Le Dr. V. organise une rencontre avec un néonatologue de l’hôpital.
Nous pouvons lui expliquer comment nous imaginons la courte vie de
notre fille. Nous émettons quelques désirs et il est
d’accord de déroger aux habitudes pour nous. Cette
discussion me remue, car je réalise tout à coup qu’il
n’y a plus que quelques semaines jusqu'à la naissance
d’Anouk. Après, tout deviendra réalité.
Des choses toutes pratiques me font peur : comment se passera l’accouchement ?
Comment réagirons-nous face à la plaie de la tête ?
Anouk pourra-t-elle boire ?
La naissance d’un bébé anencéphale ne se déclenche souvent
pas toute seule. A cause de l’absence de parties du cerveau,
les hormones responsables ne peuvent être produites. Dr. V. me
propose de provoquer l’accouchement par médicaments au
moment voulu.

**DONNÉES FOURNIES:**

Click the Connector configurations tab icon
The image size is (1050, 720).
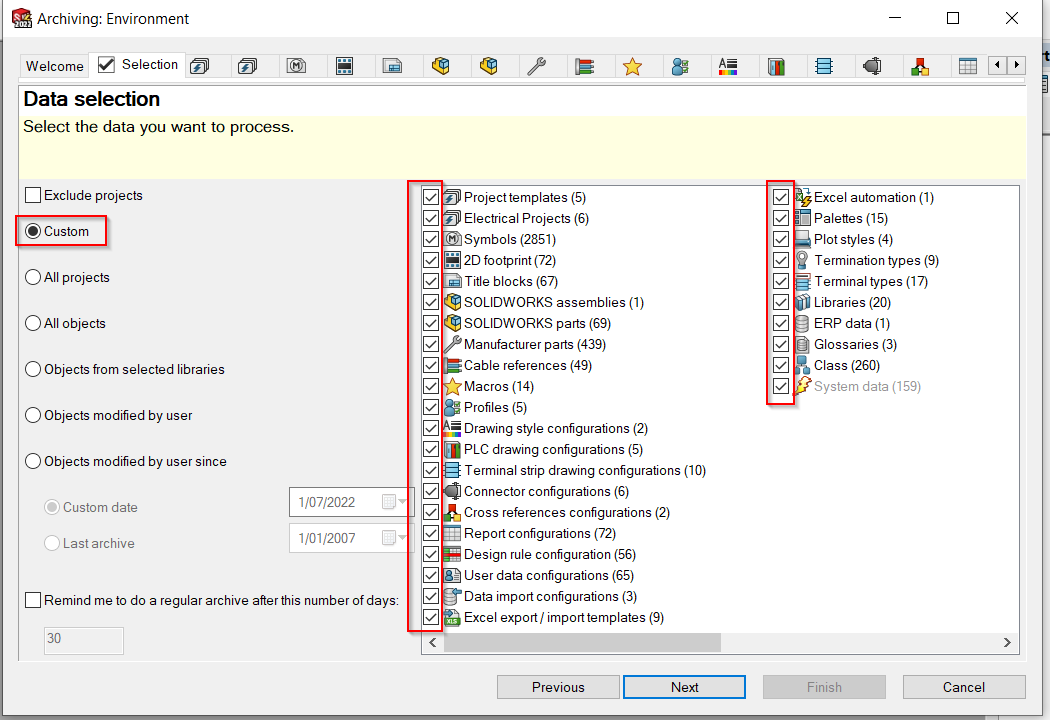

**EXERCICES À FAIRE:**
A. Recopiez, dans l'extrait sur l'attente de la naissance d'Anouk, le passage qui va de "Nous pouvons lui" jusqu'à "de la tête ?".
B. Répondez à ces questions sur l'extrait consacré à l'attente de la naissance d'Anouk :
(i) Avec qui le Dr. V. organise-t-il une rencontre ?
(ii) Selon l'extrait, pourquoi la naissance d'un bébé anencéphale ne se déclenche-t-elle souvent pas toute seule ?
(iii) Que propose le Dr. V. pour l'accouchement ?
C. Donnez la suite du récit sur l'attente de la naissance d'Anouk, après la dernière phrase de l'extrait.

**RÉPONSES ATTENDUES:**
A.
Nous pouvons lui expliquer comment nous imaginons la courte vie de
notre fille. Nous émettons quelques désirs et il est
d’accord de déroger aux habitudes pour nous. Cette
discussion me remue, car je réalise tout à coup qu’il
n’y a plus que quelques semaines jusqu'à la naissance
d’Anouk. Après, tout deviendra réalité.
Des choses toutes pratiques me font peur : comment se passera l’accouchement ?
Comment réagirons-nous face à la plaie de la tête ?

B.
(i) Avec un néonatologue de l'hôpital.
(ii) À cause de l'absence de parties du cerveau, les hormones responsables ne peuvent pas être produites.
(iii) Il propose de provoquer l'accouchement par médicaments au moment voulu.

C.
Les derniers jours avant le terme sont assez difficiles. Chaque heure semble durer
une éternité, j’ai de la peine à penser à
autre chose qu’à l’accouchement. Cela m’occupe
tellement que je voudrais être toute seule sur une île.
Les gens autour de moi m’énervent. Ils sont très
gentils, me demandent comment je vais, me témoignent leur
sympathie. Mais moi, j’aimerais être pour moi toute
seule. Mon humeur change d’une minute à l’autre,
de la joie immense au creux le plus profond.
Physiquement je vais bien. Il n’y a pas ce tiraillement habituel avant
l’accouchement. Il y a la paix. Mais spirituellement c’est
la tempête. Je me fais du souci, j’ai peur de ce qui
m’attend. Un accouchement normal n’est déjà
pas une partie de plaisir, ici se rajoute toute l’insécurité
de « l’après ». Mais Dieu est là ! Il
ne nous fait pas toujours passer à côté de
l’épreuve, mais il nous aide à la traverser.
" Ne vous inquiétez de rien ; mais, en toutes choses, par la prière et la supplication, avec des actions de grâces, faites connaître à Dieu vos demandes. Et la paix de Dieu, qui surpasse toute intelligence, gardera vos coeurs et vos pensées en Christ-Jésus. "
Philippiens 4.6-7.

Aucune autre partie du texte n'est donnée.